**TASK INPUT:**
· · · · · · ·

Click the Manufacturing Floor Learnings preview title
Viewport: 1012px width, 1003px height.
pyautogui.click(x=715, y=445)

· · · · · · ·

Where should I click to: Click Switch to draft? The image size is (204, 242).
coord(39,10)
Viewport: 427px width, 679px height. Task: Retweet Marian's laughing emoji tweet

· · · · · · ·

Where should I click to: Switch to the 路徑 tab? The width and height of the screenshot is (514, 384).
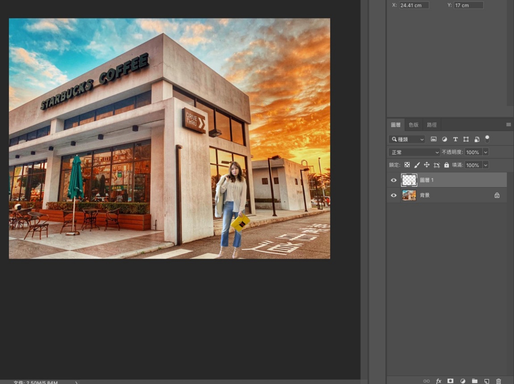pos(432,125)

· · · · · · ·

**EXERCISE OBJECTIVE:**
Copy only this part of the entries above: the line with "Where should I click to: Click", the line with "Viewport: 427px width, 679px", and the lines between, all exactly as written.

**REPLY TO THE EXERCISE:**
Where should I click to: Click Switch to draft? The image size is (204, 242).
coord(39,10)
Viewport: 427px width, 679px height. Task: Retweet Marian's laughing emoji tweet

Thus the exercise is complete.